WORK TO BE COMPLETED: Each record below is to be reproduced without any change.

START RECORDS SHOWN

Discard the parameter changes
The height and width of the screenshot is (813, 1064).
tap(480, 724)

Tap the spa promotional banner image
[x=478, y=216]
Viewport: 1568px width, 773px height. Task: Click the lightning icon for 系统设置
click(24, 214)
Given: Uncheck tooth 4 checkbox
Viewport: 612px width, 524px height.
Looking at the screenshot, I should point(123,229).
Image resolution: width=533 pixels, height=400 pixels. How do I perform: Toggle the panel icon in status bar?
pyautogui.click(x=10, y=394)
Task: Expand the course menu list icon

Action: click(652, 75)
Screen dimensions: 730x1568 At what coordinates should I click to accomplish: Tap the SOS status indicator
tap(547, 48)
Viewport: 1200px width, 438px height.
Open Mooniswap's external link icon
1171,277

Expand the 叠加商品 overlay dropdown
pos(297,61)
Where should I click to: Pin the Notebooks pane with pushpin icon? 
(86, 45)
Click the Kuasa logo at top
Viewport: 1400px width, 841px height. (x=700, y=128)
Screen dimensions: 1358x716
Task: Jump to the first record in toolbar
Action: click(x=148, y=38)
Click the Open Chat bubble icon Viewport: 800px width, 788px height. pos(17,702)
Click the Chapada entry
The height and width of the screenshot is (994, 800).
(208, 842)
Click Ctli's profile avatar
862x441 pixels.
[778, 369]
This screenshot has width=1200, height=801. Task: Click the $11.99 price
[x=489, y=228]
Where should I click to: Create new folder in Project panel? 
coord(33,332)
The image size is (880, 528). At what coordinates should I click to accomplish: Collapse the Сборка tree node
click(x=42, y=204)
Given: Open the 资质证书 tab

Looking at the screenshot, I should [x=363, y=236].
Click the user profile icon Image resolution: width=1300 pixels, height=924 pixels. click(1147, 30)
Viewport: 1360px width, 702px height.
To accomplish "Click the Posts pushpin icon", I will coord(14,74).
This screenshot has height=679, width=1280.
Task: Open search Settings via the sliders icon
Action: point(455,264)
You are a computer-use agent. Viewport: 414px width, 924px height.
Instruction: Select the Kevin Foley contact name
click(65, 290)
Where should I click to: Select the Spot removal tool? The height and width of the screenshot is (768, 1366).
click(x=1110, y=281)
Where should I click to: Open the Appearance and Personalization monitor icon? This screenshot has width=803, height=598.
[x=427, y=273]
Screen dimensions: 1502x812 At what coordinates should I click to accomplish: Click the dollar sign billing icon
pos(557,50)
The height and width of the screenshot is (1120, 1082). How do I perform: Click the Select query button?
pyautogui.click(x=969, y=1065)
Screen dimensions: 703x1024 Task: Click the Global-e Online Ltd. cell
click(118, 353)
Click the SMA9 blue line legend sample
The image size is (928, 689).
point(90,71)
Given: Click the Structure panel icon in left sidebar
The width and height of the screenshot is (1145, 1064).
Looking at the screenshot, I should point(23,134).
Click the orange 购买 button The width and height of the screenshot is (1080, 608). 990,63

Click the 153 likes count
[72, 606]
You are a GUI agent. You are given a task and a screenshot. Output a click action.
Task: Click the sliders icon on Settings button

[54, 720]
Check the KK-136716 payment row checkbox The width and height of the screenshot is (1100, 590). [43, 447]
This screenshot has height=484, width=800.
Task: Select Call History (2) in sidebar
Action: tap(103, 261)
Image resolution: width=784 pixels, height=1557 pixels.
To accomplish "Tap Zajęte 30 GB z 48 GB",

END RECORDS SHOWN

OUTPUT BELOW:
Discard the parameter changes
The height and width of the screenshot is (813, 1064).
tap(480, 724)

Tap the spa promotional banner image
[x=478, y=216]
Viewport: 1568px width, 773px height. Task: Click the lightning icon for 系统设置
click(24, 214)
Given: Uncheck tooth 4 checkbox
Viewport: 612px width, 524px height.
Looking at the screenshot, I should point(123,229).
Image resolution: width=533 pixels, height=400 pixels. How do I perform: Toggle the panel icon in status bar?
pyautogui.click(x=10, y=394)
Task: Expand the course menu list icon

Action: click(652, 75)
Screen dimensions: 730x1568 At what coordinates should I click to accomplish: Tap the SOS status indicator
tap(547, 48)
Viewport: 1200px width, 438px height.
Open Mooniswap's external link icon
1171,277

Expand the 叠加商品 overlay dropdown
pos(297,61)
Where should I click to: Pin the Notebooks pane with pushpin icon? 
(86, 45)
Click the Kuasa logo at top
Viewport: 1400px width, 841px height. (x=700, y=128)
Screen dimensions: 1358x716
Task: Jump to the first record in toolbar
Action: click(x=148, y=38)
Click the Open Chat bubble icon Viewport: 800px width, 788px height. pos(17,702)
Click the Chapada entry
The height and width of the screenshot is (994, 800).
(208, 842)
Click Ctli's profile avatar
862x441 pixels.
[778, 369]
This screenshot has width=1200, height=801. Task: Click the $11.99 price
[x=489, y=228]
Where should I click to: Create new folder in Project panel? 
coord(33,332)
The image size is (880, 528). At what coordinates should I click to accomplish: Collapse the Сборка tree node
click(x=42, y=204)
Given: Open the 资质证书 tab

Looking at the screenshot, I should [x=363, y=236].
Click the user profile icon Image resolution: width=1300 pixels, height=924 pixels. click(1147, 30)
Viewport: 1360px width, 702px height.
To accomplish "Click the Posts pushpin icon", I will coord(14,74).
This screenshot has height=679, width=1280.
Task: Open search Settings via the sliders icon
Action: point(455,264)
You are a computer-use agent. Viewport: 414px width, 924px height.
Instruction: Select the Kevin Foley contact name
click(65, 290)
Where should I click to: Select the Spot removal tool? The height and width of the screenshot is (768, 1366).
click(x=1110, y=281)
Where should I click to: Open the Appearance and Personalization monitor icon? This screenshot has width=803, height=598.
[x=427, y=273]
Screen dimensions: 1502x812 At what coordinates should I click to accomplish: Click the dollar sign billing icon
pos(557,50)
The height and width of the screenshot is (1120, 1082). How do I perform: Click the Select query button?
pyautogui.click(x=969, y=1065)
Screen dimensions: 703x1024 Task: Click the Global-e Online Ltd. cell
click(118, 353)
Click the SMA9 blue line legend sample
The image size is (928, 689).
point(90,71)
Given: Click the Structure panel icon in left sidebar
The width and height of the screenshot is (1145, 1064).
Looking at the screenshot, I should point(23,134).
Click the orange 购买 button The width and height of the screenshot is (1080, 608). 990,63

Click the 153 likes count
[72, 606]
You are a GUI agent. You are given a task and a screenshot. Output a click action.
Task: Click the sliders icon on Settings button

[54, 720]
Check the KK-136716 payment row checkbox The width and height of the screenshot is (1100, 590). [43, 447]
This screenshot has height=484, width=800.
Task: Select Call History (2) in sidebar
Action: tap(103, 261)
Image resolution: width=784 pixels, height=1557 pixels.
To accomplish "Tap Zajęte 30 GB z 48 GB",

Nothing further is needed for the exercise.